US 11,699,231 B2
Method for establishing three-dimensional medical imaging model
Tiing-Yee Siow, Taoyuan (TW); Cheng-Hong Toh, Taoyuan (TW); Cheng-Yu Ma, Taoyuan (TW); and Chang-Fu Kuo, Taoyuan (TW)
Assigned to CHANG GUNG MEMORIAL HOSPITAL, LINKOU, Taoyuan (TW)
Filed by CHANG GUNG MEMORIAL HOSPITAL, LINKOU, Taoyuan (TW)
Filed on Mar. 24, 2021, as Appl. No. 17/210,604.
Claims priority of application No. 109114132 (TW), filed on Apr. 28, 2020.
Prior Publication US 2021/0334958 A1, Oct. 28, 2021
Int. Cl.
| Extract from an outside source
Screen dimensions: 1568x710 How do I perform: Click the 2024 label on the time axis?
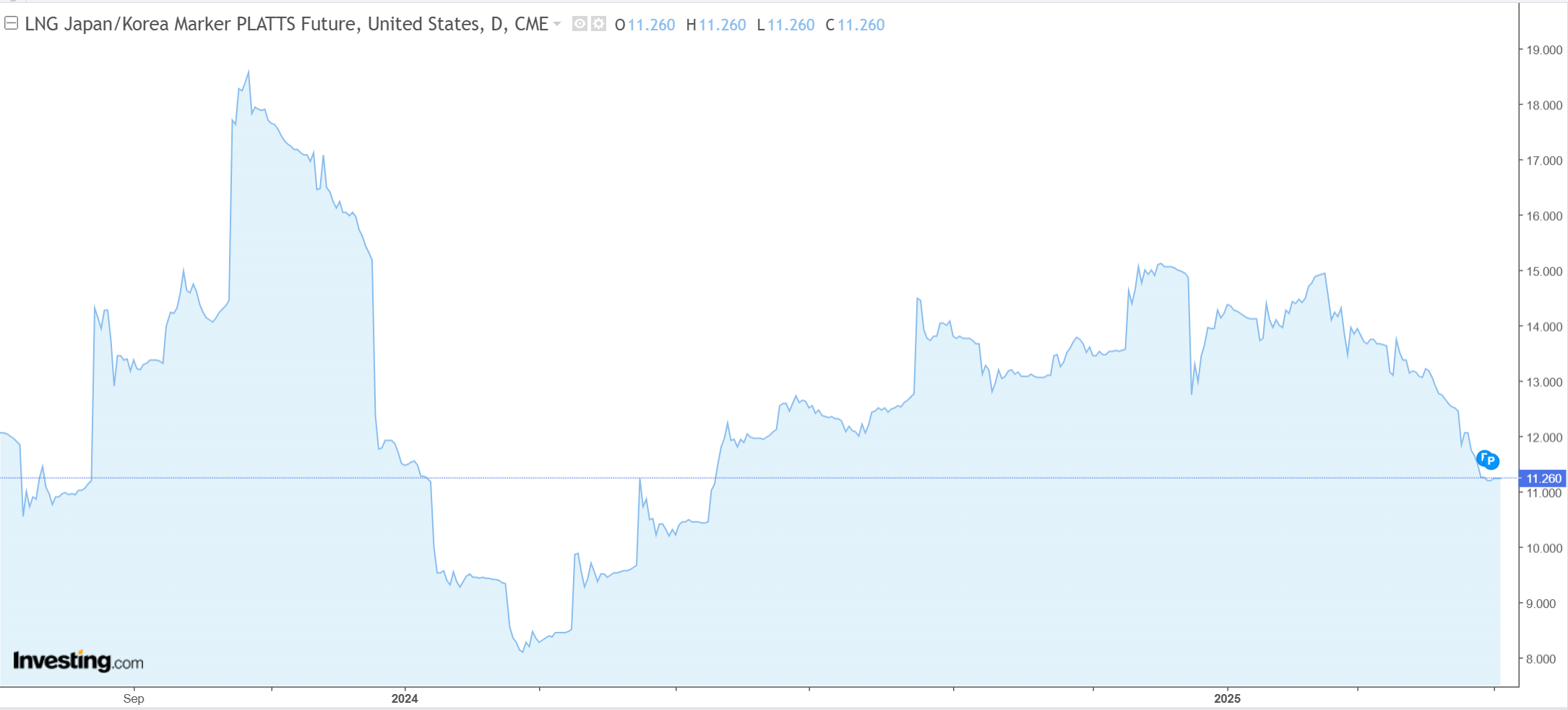(405, 698)
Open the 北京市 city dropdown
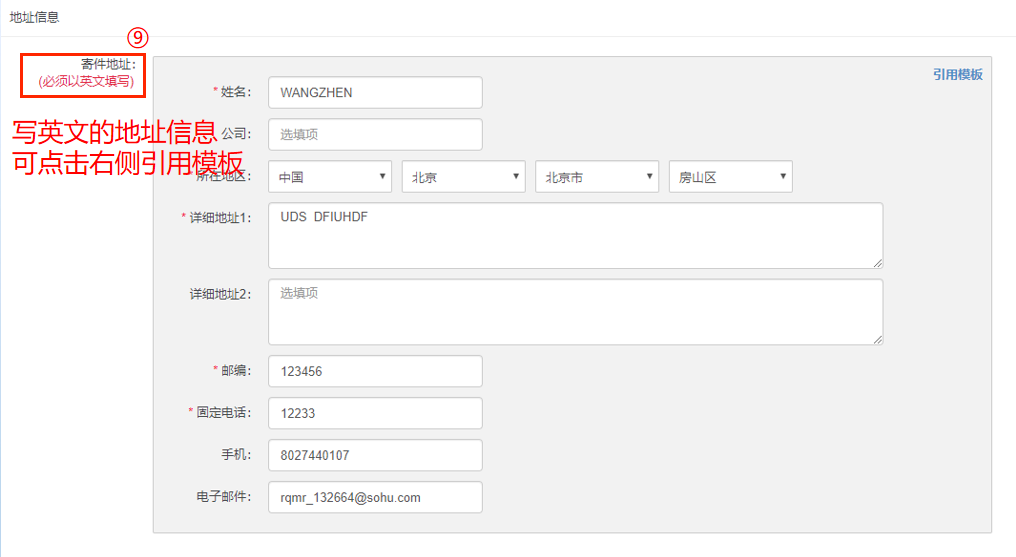Image resolution: width=1016 pixels, height=557 pixels. [x=597, y=177]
G06T 7/00 (2017.01); G06T 3/40 (2006.01); G06N 3/084 (2023.01); G16H 30/20 (2018.01)
CPC G06T 7/0012 (2013.01) [G06N 3/084 (2013.01); G06T 3/4007 (2013.01); G16H 30/20 (2018.01); G06T 2207/10016 (2013.01); G06T 2207/10028 (2013.01); G06T 2207/10081 (2013.01); G06T 2207/20081 (2013.01); G06T 2207/20084 (2013.01); G06T 2207/30101 (2013.01)] 5 Claims
OG exemplary drawing
 
1. A method for establishing a three-dimensional medical imaging model of a subject, to be implemented by an X-ray computed tomography (CT) scanner and a processor, the method comprising:
emitting, by the X-ray CT scanner, X-rays on the subject sequentially from plural angles with respect to the subject so as to obtain M number of X-ray images of the subject in sequence, where M is a positive integer greater than one;
for each pair of consecutive X-ray images among the M number of X-ray images, obtaining, by the processor, at least one intermediate image by using the pair of consecutive X-ray images as inputs to a convolutional neural network (CNN) model that has been trained for frame interpolation; and
establishing, by the processor, the three-dimensional medical imaging model of the subject by using a three-dimensional reconstruction technique based on the M number of X-ray images and the intermediate images that are obtained for the M number of X-ray images, wherein for each pair of consecutive X-ray images, the corresponding at least one intermediate image is to be interpolated between the consecutive input images of the pair,
prior to obtaining the at least one intermediate image, the method further comprising:
training the CNN model by using N number of additional X-ray images, where N is a positive integer and is equal to M+(M−1)×K, where K is a number of the at least one intermediate image for each pair of consecutive X-ray images.